▶ TASK INSTRUCTIONS:
In the entries below, find each line with the word "checkmark" and pull it out.

[Source records]
━━━━━━

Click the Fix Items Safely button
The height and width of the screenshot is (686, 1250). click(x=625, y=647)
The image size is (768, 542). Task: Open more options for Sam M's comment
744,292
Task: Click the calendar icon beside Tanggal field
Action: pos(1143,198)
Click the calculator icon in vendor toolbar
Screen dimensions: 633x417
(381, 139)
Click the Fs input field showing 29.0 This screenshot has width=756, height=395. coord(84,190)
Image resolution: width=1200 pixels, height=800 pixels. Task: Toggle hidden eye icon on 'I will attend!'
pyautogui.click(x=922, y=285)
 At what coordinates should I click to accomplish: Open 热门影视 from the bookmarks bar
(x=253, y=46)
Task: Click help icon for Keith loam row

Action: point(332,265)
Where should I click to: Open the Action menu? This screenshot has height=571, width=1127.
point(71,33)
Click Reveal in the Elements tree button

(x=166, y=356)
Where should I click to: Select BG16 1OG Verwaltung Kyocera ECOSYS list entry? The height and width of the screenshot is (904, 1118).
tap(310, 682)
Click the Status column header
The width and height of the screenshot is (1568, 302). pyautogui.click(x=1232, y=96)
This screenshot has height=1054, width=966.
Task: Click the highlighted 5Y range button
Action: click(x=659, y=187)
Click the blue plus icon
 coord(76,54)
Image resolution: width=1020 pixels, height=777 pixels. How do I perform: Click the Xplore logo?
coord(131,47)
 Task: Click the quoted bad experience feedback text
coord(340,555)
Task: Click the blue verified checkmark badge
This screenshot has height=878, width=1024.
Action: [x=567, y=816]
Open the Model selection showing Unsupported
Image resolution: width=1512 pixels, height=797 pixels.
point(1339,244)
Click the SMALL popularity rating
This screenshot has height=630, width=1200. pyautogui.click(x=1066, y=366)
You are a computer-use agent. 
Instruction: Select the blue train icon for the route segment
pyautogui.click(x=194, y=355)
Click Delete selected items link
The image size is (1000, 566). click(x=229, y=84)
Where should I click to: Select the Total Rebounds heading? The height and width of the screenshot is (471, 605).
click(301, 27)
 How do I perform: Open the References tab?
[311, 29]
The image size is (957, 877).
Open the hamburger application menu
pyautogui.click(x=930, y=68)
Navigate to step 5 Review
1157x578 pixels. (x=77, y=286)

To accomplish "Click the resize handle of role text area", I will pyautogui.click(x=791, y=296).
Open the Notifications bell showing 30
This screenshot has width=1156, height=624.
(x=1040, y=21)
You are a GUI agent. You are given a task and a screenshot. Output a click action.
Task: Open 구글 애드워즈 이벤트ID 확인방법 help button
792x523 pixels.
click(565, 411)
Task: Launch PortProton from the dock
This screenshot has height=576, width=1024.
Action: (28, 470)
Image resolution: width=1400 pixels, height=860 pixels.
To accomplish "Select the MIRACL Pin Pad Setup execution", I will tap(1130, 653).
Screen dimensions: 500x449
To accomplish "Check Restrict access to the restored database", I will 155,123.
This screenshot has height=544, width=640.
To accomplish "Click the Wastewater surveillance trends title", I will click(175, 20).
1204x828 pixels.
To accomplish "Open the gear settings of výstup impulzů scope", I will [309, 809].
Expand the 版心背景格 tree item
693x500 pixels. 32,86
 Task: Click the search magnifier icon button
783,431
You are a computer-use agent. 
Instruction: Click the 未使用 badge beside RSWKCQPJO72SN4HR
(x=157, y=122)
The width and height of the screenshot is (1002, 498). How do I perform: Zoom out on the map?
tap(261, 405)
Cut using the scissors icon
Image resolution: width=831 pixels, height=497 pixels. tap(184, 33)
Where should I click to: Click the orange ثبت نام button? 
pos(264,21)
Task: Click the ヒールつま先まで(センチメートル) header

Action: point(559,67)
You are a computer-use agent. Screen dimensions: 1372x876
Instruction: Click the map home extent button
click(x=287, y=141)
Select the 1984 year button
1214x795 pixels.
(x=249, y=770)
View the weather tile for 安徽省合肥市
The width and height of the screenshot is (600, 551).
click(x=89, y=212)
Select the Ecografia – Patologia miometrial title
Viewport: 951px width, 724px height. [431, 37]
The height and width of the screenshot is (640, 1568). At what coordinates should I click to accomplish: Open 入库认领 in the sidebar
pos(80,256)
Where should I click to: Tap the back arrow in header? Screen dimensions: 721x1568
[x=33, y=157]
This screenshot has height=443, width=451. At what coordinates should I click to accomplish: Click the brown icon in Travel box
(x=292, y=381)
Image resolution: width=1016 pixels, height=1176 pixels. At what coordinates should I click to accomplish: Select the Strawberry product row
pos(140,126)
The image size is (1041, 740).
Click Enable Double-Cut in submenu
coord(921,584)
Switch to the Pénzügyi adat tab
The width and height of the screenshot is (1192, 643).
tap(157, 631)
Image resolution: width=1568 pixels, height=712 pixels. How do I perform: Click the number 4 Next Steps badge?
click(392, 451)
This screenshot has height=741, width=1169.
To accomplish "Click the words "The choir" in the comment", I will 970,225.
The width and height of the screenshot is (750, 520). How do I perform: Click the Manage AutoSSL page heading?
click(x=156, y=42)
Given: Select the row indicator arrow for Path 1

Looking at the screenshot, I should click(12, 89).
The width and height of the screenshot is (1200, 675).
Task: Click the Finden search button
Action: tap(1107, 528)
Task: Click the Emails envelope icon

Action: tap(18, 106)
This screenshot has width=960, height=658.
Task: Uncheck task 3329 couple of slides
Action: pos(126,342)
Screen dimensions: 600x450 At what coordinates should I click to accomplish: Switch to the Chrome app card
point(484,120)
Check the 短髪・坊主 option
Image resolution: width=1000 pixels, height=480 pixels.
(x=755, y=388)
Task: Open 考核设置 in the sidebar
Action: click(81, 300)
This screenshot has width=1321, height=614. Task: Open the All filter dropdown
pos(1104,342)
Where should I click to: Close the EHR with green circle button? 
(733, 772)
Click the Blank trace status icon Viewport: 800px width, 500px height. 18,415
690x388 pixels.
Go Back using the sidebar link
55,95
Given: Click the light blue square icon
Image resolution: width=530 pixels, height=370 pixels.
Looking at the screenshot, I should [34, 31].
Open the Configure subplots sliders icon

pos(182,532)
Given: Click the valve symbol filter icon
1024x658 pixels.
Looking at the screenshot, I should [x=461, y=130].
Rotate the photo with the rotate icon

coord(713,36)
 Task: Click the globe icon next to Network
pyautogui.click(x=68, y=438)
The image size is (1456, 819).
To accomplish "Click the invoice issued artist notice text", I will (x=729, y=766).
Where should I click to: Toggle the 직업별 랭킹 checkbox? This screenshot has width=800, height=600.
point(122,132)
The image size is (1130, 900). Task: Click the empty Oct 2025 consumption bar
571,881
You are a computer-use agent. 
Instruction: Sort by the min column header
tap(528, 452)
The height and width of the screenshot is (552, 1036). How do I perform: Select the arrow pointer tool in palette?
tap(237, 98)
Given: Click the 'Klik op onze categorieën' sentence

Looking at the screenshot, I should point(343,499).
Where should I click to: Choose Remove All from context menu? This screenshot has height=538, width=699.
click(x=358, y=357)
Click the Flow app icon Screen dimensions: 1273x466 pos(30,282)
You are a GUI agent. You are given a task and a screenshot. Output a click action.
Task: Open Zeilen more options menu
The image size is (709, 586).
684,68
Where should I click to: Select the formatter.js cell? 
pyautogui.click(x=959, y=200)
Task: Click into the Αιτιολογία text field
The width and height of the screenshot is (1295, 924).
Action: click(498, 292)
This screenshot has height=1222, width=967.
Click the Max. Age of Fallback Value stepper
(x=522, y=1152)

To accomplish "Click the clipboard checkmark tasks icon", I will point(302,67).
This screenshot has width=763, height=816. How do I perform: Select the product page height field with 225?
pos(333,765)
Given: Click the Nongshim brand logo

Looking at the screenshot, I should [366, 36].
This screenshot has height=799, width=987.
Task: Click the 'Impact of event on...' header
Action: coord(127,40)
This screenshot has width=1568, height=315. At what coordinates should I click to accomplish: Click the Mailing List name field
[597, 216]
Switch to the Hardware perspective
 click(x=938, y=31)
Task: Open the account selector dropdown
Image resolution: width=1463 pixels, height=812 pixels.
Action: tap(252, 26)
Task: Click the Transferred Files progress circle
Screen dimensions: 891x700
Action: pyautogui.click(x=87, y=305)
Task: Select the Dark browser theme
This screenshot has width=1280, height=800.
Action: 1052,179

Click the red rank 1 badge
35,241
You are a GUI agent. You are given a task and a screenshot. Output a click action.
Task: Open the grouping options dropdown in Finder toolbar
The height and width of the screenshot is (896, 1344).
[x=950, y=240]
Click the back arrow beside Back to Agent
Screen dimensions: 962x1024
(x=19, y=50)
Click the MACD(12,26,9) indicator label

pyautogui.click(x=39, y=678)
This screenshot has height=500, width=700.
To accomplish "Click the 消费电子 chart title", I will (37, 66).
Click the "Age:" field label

━━━━━━

▶ YOUR RESPONSE:
Task: Click the blue verified checkmark badge
To accomplish "Click the clipboard checkmark tasks icon", I will point(302,67).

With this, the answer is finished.